Hyperlactatemia Post-CABG: Case Studies in Three Patients

Abstract

Introduction: Hyperlactatemia after CABG may signal intra- or postoperative complications by reflecting a mismatch between tissue oxygen supply and metabolic demand, with potential for organ dysfunction and worse outcomes. This case report examined contributing factors—including metabolic acidosis, postoperative metabolic stress, and inotropic agents—to guide targeted interventions and improve clinical results.

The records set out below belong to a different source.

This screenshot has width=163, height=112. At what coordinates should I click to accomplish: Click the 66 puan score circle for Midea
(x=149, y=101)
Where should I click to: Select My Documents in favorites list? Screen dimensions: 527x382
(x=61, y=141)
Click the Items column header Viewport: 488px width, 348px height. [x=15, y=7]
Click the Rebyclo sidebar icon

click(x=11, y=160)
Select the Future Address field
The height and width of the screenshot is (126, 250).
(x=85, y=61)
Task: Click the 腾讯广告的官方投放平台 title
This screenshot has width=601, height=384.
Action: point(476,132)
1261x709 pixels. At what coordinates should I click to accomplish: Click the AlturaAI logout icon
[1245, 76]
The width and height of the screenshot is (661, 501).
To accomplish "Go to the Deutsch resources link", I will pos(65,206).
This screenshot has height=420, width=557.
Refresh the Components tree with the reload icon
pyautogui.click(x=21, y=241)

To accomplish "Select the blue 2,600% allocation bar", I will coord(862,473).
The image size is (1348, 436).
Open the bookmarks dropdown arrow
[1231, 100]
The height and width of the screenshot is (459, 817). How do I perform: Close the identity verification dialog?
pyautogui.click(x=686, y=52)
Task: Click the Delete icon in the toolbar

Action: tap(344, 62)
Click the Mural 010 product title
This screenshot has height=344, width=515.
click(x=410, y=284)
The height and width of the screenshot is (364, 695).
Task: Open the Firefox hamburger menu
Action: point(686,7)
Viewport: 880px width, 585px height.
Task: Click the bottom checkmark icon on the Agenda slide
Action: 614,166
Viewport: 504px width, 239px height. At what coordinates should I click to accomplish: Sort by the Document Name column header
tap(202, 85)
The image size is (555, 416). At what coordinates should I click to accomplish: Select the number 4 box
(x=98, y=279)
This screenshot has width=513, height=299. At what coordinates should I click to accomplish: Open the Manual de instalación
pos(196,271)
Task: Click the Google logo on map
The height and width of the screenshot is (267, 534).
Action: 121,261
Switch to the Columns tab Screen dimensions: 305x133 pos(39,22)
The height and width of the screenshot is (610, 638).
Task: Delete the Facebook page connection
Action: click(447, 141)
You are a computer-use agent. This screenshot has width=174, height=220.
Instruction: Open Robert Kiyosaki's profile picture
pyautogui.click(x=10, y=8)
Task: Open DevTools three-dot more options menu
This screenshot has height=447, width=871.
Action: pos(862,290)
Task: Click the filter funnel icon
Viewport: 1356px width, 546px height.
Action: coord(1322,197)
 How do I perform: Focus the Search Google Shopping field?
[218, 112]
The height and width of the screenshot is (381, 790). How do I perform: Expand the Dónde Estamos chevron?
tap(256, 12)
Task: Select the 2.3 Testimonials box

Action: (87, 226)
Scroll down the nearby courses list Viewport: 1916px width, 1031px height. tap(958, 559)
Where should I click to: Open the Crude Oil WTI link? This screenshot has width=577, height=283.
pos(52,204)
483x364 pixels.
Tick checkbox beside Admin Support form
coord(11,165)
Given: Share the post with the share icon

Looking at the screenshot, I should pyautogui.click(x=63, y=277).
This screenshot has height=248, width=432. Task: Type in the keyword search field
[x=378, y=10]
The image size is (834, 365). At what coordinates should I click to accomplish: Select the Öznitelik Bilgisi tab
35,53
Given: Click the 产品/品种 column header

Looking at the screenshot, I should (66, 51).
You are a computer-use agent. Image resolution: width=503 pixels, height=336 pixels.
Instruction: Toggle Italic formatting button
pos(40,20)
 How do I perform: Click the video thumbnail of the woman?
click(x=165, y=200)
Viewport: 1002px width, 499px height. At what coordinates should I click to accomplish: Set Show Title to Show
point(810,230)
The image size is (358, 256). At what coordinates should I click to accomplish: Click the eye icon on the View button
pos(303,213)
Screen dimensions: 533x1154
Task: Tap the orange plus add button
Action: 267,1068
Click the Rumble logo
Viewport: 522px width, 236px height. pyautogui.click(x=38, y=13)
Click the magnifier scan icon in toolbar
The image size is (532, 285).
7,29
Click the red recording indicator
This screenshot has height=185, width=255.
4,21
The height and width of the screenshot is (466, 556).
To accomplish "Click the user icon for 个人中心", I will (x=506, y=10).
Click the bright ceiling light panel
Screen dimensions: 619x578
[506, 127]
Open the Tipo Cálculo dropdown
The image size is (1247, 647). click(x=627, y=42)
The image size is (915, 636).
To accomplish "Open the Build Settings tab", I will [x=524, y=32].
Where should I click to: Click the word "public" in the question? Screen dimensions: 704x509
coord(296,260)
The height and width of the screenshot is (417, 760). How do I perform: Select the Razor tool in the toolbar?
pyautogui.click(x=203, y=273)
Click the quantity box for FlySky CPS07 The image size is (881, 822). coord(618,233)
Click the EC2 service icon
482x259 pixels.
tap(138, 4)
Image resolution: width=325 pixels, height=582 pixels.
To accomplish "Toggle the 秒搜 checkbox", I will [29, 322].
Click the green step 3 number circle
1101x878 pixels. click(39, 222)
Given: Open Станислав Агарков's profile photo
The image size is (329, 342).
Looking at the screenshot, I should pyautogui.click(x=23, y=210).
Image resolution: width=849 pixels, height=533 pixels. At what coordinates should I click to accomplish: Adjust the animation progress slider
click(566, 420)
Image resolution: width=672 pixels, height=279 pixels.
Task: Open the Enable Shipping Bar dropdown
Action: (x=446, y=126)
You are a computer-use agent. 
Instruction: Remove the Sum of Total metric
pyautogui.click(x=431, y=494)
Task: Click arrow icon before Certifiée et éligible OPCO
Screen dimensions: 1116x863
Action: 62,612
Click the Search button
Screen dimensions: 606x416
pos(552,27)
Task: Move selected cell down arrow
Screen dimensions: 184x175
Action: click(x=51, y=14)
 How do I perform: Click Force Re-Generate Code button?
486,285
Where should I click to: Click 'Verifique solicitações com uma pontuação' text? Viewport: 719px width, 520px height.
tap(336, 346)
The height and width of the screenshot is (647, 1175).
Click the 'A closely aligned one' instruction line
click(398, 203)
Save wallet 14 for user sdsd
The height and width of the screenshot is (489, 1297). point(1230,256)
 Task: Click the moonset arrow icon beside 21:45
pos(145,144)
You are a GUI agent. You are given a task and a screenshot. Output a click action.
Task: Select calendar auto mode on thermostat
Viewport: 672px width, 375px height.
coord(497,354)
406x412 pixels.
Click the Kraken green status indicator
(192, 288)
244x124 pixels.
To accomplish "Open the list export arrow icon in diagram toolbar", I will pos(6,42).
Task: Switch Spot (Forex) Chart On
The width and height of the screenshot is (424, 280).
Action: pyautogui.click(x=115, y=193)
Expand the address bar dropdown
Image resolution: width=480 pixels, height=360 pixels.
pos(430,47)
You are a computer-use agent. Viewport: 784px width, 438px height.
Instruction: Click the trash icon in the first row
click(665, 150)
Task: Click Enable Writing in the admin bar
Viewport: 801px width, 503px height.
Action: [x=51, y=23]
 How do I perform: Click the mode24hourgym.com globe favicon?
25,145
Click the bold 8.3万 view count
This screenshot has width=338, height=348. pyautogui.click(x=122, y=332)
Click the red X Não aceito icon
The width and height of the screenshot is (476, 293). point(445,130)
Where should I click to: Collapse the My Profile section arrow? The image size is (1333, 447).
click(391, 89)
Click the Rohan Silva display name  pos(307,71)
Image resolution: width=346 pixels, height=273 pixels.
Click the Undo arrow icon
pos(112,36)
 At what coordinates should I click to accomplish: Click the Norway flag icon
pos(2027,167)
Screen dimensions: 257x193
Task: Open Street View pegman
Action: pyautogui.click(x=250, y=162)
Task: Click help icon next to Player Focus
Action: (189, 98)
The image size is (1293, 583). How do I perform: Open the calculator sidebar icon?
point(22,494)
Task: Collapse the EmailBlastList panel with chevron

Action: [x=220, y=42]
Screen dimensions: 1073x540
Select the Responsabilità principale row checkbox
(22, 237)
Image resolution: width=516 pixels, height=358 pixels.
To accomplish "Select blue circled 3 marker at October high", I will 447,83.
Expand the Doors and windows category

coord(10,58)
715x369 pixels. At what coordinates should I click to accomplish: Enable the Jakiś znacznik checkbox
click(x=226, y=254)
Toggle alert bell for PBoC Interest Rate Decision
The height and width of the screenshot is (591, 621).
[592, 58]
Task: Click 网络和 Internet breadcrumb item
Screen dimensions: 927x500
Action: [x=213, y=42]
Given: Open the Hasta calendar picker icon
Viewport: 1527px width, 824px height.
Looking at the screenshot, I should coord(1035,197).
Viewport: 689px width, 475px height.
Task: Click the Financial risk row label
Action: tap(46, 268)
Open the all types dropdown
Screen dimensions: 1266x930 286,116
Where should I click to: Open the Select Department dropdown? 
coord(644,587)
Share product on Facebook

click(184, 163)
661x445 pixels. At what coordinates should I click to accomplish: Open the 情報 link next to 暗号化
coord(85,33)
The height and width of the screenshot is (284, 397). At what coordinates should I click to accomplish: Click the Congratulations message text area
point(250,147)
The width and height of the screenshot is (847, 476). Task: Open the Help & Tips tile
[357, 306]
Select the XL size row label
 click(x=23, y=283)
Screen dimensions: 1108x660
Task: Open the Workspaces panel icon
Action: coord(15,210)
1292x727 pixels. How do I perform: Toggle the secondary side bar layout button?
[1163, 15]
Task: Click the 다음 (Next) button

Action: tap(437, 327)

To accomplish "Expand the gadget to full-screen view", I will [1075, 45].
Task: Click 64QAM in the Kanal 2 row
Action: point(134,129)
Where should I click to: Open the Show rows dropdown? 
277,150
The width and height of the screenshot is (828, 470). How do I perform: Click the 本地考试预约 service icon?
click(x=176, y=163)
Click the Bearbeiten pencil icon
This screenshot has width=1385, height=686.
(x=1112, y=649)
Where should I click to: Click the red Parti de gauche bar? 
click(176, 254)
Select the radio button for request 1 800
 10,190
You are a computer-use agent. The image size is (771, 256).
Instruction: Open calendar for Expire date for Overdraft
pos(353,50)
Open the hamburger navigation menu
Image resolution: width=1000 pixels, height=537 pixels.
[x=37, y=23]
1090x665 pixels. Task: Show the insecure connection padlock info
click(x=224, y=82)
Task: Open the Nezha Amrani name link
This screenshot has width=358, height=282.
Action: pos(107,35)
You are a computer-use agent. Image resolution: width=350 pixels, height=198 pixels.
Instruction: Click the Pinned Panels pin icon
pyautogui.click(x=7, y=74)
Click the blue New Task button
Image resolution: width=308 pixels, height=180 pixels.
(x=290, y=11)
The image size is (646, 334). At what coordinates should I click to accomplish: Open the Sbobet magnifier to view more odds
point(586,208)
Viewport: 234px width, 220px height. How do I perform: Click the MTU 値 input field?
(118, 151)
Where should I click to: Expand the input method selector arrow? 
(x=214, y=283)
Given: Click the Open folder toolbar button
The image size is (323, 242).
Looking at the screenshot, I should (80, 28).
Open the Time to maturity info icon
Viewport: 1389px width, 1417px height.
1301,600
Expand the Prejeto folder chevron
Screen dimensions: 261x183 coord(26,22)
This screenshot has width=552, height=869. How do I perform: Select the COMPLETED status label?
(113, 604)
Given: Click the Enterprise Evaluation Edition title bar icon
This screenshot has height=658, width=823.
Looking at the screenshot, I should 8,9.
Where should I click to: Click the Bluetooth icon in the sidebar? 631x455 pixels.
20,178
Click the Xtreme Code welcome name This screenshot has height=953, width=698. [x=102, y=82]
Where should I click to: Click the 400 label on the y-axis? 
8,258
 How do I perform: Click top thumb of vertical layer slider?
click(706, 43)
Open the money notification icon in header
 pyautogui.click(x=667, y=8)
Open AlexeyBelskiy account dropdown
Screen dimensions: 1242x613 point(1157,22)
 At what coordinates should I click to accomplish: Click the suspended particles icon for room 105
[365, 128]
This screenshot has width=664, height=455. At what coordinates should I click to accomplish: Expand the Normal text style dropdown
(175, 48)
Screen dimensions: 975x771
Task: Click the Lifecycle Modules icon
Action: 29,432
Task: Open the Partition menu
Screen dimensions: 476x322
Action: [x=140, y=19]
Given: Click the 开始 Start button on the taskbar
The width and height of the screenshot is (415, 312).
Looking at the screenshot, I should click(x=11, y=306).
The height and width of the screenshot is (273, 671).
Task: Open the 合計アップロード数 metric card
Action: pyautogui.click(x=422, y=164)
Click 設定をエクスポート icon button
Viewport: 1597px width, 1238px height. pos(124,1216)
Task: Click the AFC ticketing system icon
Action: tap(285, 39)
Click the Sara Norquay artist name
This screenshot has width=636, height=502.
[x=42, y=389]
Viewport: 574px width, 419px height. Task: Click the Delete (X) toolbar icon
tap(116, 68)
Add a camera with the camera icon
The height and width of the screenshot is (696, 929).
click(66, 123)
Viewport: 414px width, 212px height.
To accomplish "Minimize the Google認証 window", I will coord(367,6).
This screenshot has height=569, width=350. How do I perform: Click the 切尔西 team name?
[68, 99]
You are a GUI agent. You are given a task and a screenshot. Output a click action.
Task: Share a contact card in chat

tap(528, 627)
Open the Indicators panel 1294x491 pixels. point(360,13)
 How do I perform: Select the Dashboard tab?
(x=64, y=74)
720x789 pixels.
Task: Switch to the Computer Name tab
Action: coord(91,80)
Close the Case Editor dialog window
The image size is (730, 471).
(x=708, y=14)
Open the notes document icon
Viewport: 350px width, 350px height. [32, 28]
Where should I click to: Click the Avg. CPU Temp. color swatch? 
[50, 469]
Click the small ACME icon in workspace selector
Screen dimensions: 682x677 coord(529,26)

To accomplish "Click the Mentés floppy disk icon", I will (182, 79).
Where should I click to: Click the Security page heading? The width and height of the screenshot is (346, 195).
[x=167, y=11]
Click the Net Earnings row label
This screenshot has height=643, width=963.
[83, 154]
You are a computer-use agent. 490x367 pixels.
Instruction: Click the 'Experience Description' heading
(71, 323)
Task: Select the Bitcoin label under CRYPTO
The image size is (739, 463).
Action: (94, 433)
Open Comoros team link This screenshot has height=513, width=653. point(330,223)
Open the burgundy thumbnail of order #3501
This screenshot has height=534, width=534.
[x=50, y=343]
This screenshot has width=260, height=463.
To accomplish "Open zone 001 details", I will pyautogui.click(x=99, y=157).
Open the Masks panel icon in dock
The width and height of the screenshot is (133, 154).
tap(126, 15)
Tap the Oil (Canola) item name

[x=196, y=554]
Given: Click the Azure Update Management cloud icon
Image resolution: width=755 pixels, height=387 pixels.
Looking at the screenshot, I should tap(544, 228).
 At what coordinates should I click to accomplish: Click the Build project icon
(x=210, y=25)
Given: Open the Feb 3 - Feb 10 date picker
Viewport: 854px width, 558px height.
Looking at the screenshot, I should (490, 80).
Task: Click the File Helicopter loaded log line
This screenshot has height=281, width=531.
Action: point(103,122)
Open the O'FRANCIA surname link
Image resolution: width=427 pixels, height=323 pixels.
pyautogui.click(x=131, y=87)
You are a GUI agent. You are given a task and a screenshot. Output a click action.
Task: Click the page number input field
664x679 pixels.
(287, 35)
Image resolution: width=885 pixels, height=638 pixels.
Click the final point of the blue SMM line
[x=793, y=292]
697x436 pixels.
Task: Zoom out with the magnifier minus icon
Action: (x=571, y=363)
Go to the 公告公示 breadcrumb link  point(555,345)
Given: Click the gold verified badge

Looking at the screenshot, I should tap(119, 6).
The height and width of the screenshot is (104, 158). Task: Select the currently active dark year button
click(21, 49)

Case Description: Three patients underwent CABG, with the first and second remaining hemodynamically stable in the ICU on dobutamine and nitroglycerin, whereas the third required norepinephrine, epinephrine, and temporary pacing for instability. None exceeded 4 mmol/L during CPB or immediately after separation, yet all showed immediate-onset hyperlactatemia (IHL)—a phenomenon reported in 17% of cases, especially with longer CPB/cross-clamp times. All subsequently developed late-onset hyperlactatemia (LHL) at 4–12 hours: first and third patient had hyperglycemia, whereas the second reached the highest 12-hour lactate peak without hyperglycemia. LHL likely reflected type-B lactate from postoperative inflammatory/metabolic stress and insulin resistance, typically normalizing within 12–24 hours without a marked drop in base excess. Third patient’s sharp
4-hour surge was plausibly epinephrine-related—more consistent with preserved metabolic reserve than with adverse prognosis.

Conclusion: In post-CABG patients, hyperlactatemia may arise from non-hypoxic, multifactorial mechanisms (inflammation, metabolic stress, and inotropes) and thus warrants context-aware interpretation and targeted management rather than reflexive attribution to tissue hypoxia.